De novo regresso à rua. Curvo à direita e cem metros à frente o fontanário da aldeia, construído em 1937. Com a água a jorrar da bica, sento-me e vou-me refrescando.
Por uma estreita viela, chego à rua do Quelhito. Passo junto ao pátio e telheiro do falecido Duarte Ferrador e entro numa casa, hoje desabitada. Subo ao terraço. Os olivais estendem-se a perder de vista, e, ao longe, a contra-luz, a Serra do Moradal.
E foi ali, sentado num banco de pedra, que me lembrei do “Ti” Raimundo. Um dia, precisamente naquele local, falou-me da “Quinta do Búzio”, que na época de cinquenta dava trabalho a muita gente. Recordou a sua primeira função de “aguadeiro” e de “tirador” de raízes bravas das parreiras, depois de cavadas. Mais tarde de cavar de sol a sol. Alguns, já no Outono da vida, chegavam ao fim do dia “com os braços dormentes e os corpos exaustos”. Ao Sábado, recebiam a magra “féria”, que por vezes nem chegava para pagar ao moleiro a “taleiga” da última cozedura de pão centeio ou de milho. No fim, o Zé Martinho, por ordem dos patrões, mandava dar uma “pingorrada” aos trabalhadores. Uns bebiam vinho, outros, jeropiga, relembrava este homem simples, alto e esguio, que de chapéu pousado nos joelhos, ia olhando quase absorto e por momentos em meditativo silêncio, os extensos olivais.

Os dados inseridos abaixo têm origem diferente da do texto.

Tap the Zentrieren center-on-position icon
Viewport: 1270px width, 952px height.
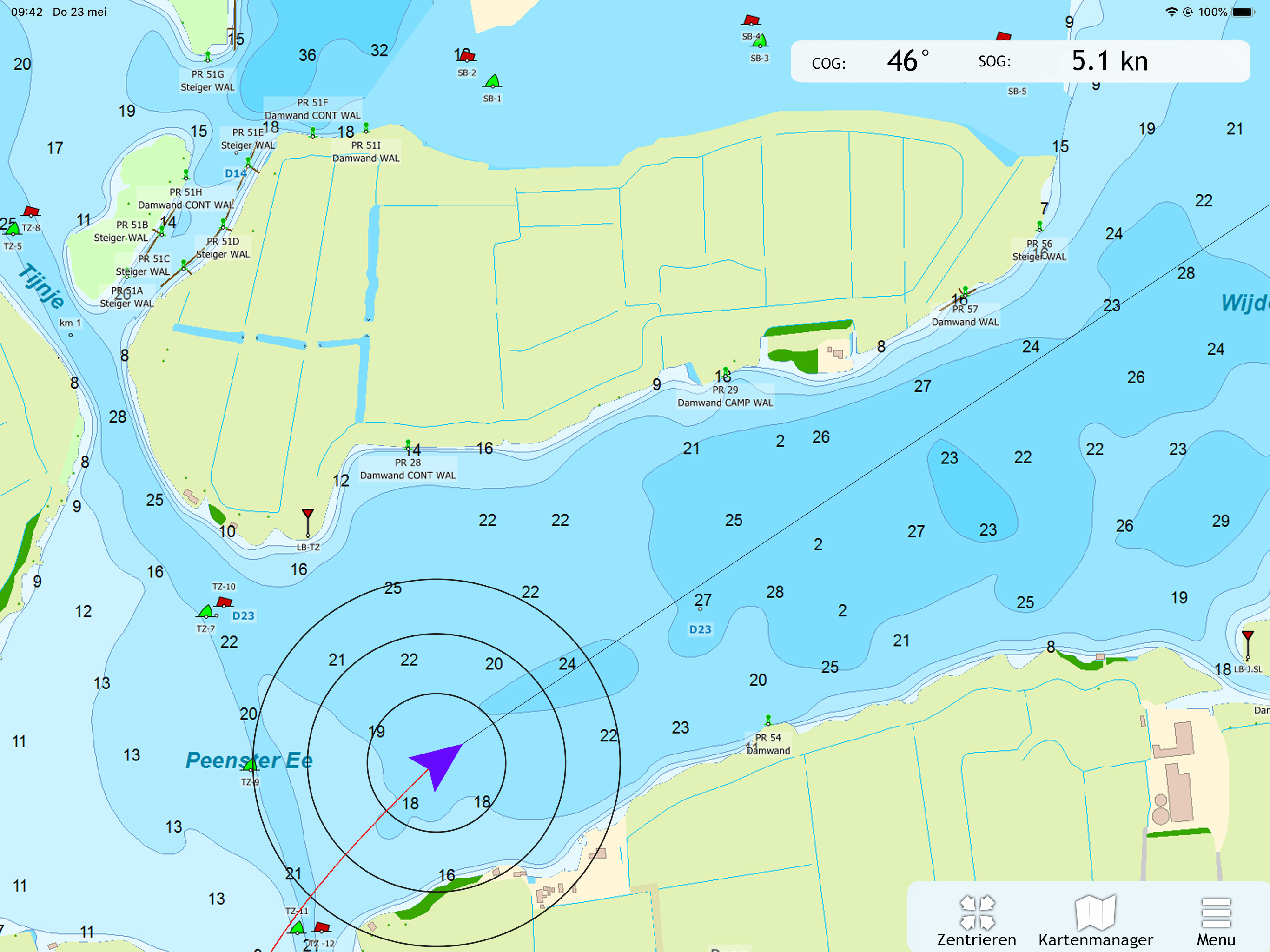click(x=977, y=913)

Por vezes, o António Duarte trazia o jornal “O Século” e o Valentim, o único que sabia ler, lia soletrando, e assim sabíamos as notícias do mundo – acrescentava...
E hoje, 30 de Julho de 2009, data em que vou alinhando estas simples palavras para que façam algum sentido, relembro o “Ti Raimundo”, que atingiu a bonita idade de noventa anos, e descansa das agruras de uma vida de martírios no cemitério de Juncal do Campo.
Agora, que da Serra do Moradal já só avisto um poente incendiado, regresso a casa, meditando na vida de todos aqueles que, de sol a sol, mourejavam na “Quinta do Búzio” por um salário de miséria, em que a fome e o sofrimento não eram palavras vãs.
Este singelo e mal alinhavado texto, foi feito em sua homenagem. Dos que de si deram tudo. E em troca tiveram nada.